Rep. Chaffetz seized upon this chaos and confusion to become involved in a spin war with his constituents claiming that those present at the Town Hall were paid “pro”testers and radicals from out of state. Is this a productive response to voters who show up to town halls wanting to engage with their representatives? According to Chaffetz the pledge of allegiance that he asked the crowd to participate in was booed; a claim countered by video footage of the town hall. Chaffetz went on to say concerning his neighbors who came to see him speak, “That’s who these people are. We’re better than that. That’s not what the average Utahn is like.” Chaffetz’s constituents have not sat passively by, they continue to press their local newspaper to run more balanced coverage and spread video of the event so people can see for themselves what happened.

The Republican political response in Utah to Chaffetz’s confrontational town hall has been a rash of cancellations and tightening restrictions on when voters can meet their representative in person. Andrew Graft, a Utah resident, describes the changes his representative has instituted:

The staff for my representative, Mia Love, said yesterday that due to the contentious atmosphere at the Chaffetz session, she will only be meeting with constituents 4–6 at a time behind closed doors and with no media present. Considering we have approximately 600,000 individuals living in our district, that decision seems inefficient at best — and cowardly at worst.
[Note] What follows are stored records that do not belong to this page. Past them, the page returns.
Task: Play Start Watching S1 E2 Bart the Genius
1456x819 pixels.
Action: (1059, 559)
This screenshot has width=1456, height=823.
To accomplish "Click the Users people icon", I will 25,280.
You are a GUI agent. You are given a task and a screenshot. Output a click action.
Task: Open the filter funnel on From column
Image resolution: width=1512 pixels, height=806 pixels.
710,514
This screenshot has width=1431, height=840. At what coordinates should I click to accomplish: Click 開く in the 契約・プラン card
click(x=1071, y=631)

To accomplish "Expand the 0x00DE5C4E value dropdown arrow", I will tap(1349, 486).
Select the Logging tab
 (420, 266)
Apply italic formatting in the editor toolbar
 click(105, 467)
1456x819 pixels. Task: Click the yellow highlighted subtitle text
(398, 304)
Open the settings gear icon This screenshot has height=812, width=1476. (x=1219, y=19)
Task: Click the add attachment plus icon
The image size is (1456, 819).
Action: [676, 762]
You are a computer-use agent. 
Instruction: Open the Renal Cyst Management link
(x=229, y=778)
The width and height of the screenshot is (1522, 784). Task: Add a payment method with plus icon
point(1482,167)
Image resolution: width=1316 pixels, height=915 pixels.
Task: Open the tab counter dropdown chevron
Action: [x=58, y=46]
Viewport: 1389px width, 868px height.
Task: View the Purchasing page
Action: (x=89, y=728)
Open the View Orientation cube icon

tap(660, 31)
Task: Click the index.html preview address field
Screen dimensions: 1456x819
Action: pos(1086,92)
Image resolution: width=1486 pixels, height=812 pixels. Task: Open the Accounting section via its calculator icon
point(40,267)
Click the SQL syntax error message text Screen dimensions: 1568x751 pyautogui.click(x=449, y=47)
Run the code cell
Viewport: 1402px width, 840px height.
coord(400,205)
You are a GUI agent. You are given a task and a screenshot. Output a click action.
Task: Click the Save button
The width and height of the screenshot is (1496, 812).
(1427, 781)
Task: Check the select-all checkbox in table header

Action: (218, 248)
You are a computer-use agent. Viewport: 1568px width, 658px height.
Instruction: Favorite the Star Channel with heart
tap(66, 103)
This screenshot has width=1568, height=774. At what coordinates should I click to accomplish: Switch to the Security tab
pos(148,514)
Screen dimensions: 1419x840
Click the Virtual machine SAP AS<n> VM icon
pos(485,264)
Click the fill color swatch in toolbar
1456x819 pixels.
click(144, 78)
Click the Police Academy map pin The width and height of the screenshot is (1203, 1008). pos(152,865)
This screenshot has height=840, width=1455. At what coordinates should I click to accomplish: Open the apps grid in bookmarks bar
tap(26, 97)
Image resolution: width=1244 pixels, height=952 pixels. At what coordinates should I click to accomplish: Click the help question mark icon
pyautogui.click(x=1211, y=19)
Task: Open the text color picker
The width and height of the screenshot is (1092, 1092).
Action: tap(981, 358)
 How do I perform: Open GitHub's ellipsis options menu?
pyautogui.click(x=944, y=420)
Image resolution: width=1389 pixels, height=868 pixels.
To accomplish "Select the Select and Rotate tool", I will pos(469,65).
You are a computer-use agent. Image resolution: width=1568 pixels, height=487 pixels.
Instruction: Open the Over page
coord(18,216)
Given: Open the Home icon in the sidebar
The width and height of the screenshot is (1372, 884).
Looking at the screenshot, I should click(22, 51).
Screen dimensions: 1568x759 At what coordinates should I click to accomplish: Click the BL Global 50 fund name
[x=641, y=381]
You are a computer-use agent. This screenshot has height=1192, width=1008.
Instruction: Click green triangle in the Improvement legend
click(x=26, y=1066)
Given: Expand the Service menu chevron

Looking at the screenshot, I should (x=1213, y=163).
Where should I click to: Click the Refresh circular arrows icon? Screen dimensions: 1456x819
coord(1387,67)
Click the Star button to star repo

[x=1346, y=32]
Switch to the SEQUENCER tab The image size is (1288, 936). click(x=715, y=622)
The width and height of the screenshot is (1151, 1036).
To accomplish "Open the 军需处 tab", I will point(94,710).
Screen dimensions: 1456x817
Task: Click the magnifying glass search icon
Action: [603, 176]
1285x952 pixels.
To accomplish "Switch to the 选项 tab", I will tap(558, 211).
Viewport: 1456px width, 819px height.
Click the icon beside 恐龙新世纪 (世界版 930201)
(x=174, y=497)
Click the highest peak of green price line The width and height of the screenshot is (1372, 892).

Such a response has not deterred Utahns one bit. They continue to push their local and federal representative to hold town halls where voters can discuss issues publicly with their representatives. Currently in the works is the #TownHallforAll scheduled for Friday February 24th. Describing the event, organizers stated:

When we asked our other Members of Congress for town halls, they met our requests with silence. What else is there to do but have our own town hall?Invitations will be sent to every member of the Utah congressional delegation and we certainly hope they attend. If not, well, we’ll celebrate our community, our voices, and our futures together.